What Is Genetic Testing? Understanding the Ins and Outs
Genetic tests use a sample of tissues or fluids from your body, such as blood, saliva, or amniotic fluid, to examine genes for any mutations. Genetic tests may help:
- Diagnose or identify a specific genetic or chromosomal condition.
- Determine the severity of a condition.
- Find a genetic disorder that may be passed on to your children.
- Find gene mutations that increase your likelihood of developing a disease.
- Screen fetuses and newborns for genetic disorders that can be treated early.
- Reduce the risk of having a child with a particular genetic or chromosomal disorder with preimplantation genetic diagnosis.
- Guide doctors in determining the best medicine.
Either a primary care doctor, a geneticist, specialist, or nurse practitioner can order a genetic test. The blood or tissue sample is collected and sent to a laboratory that specializes in genetic testing, where technicians evaluate the sample for specific changes in chromosomes, DNA, or proteins.

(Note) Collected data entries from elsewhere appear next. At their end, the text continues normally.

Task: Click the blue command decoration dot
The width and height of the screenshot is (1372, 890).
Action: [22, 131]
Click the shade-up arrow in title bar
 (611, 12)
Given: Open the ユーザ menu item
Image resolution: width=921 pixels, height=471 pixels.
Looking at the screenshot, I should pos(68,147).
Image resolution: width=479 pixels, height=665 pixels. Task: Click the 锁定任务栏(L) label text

Generally, it takes several weeks for test results. The laboratory will send a report to your clinician or, if requested, directly to you.

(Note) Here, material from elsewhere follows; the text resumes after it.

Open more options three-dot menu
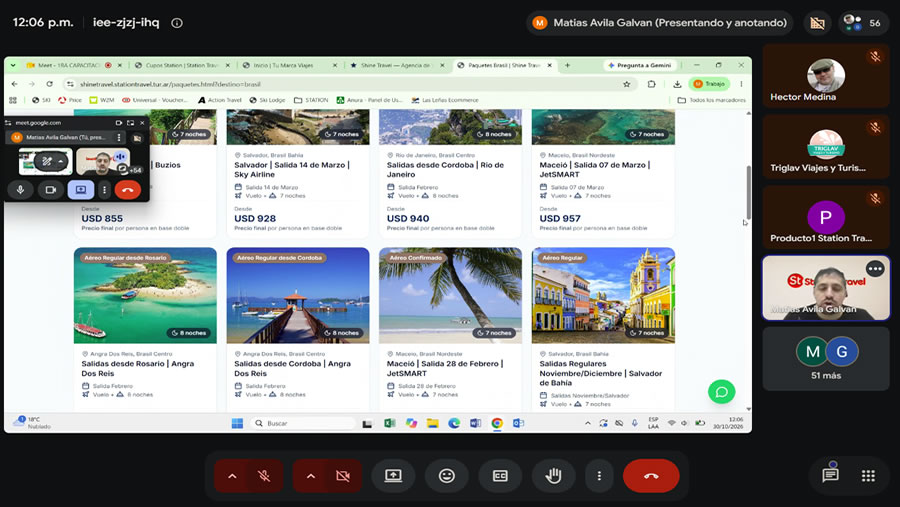The width and height of the screenshot is (900, 507). pos(599,476)
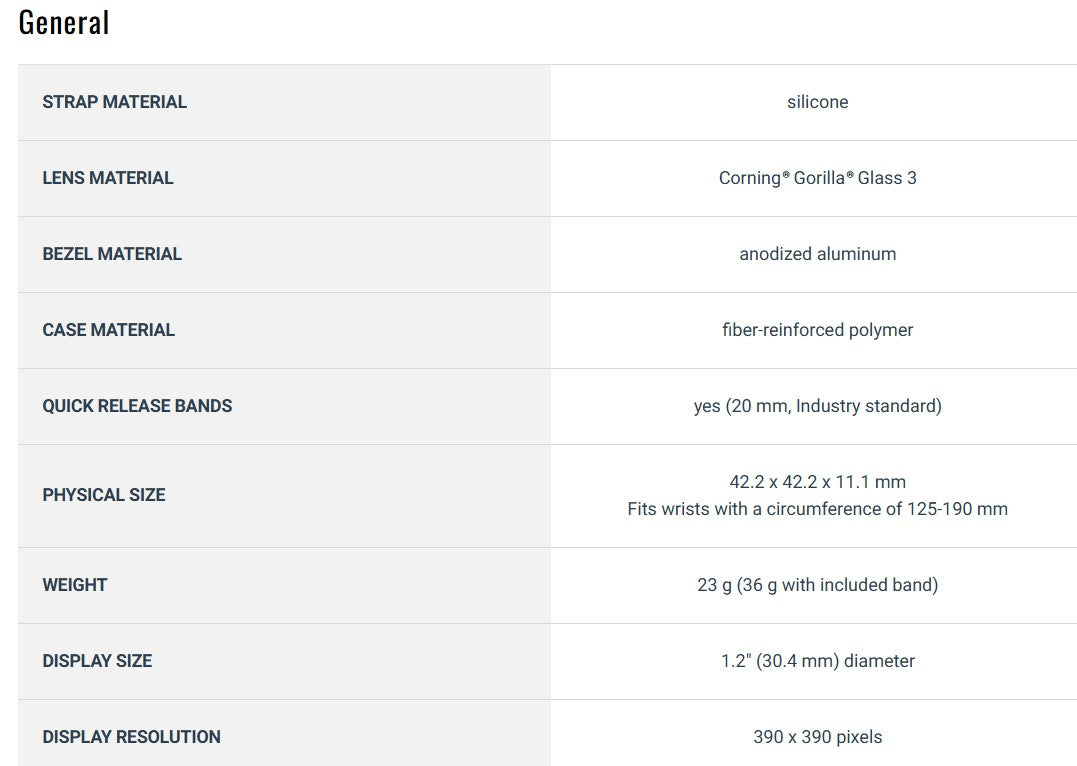The width and height of the screenshot is (1077, 766).
Task: Click the 23 g weight value
Action: click(x=817, y=585)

It is critical that you understand what a particular genetic test means — the benefits, barriers, and potential consequences — both before and after testing. This process is called informed consent.
What Can Be Assessed With a Genetic Test?
Currently, there are more than 2,000 genetic tests, and many more in development. There are a number of reasons your doctor might recommend a genetic test: Maybe you have a genetic condition that runs in your family or a certain type of cancer that has occurred in close relatives, or you may be predisposed to a particular genetic condition because of your ethnic background.
In many ways, a genetic test can provide relief. It can give you an accurate diagnosis to help you make informed decisions about how to manage your health. It can also determine if you’re at risk for developing certain conditions. For example, you can find out if your family history of cancer is due to an inherited gene mutation.
Since genetic conditions often run in families, knowing you have an increased risk for a particular condition may help you and your relatives take preventive measures, particularly when it comes to having children. And when you do have a child, newborn screening can identify conditions that may affect your child’s long-term health, so treatment can be started as soon as possible.
Does Genetic Testing Make Sense for You?
Depending on your situation, genetic testing has both positives and negatives. It’s helpful to learn that you or a family member has or is at risk for a condition, but it can also cause anxiety and fear. Is there a way to prevent or treat the condition? Will health insurance cover the cost? Genetic screening is a helpful tool, but you have to be ready for the results.
Remember, genetic tests can’t tell you everything. They have limitations. A positive result may not mean you have the disease, and it can’t predict the severity of the symptoms if you do. That’s why it’s important to speak to a genetic professional before you make any decisions. They can guide you, inform you about the pros and cons of certain tests, and help you cope with the emotional and ethical factors associated with genetic testing.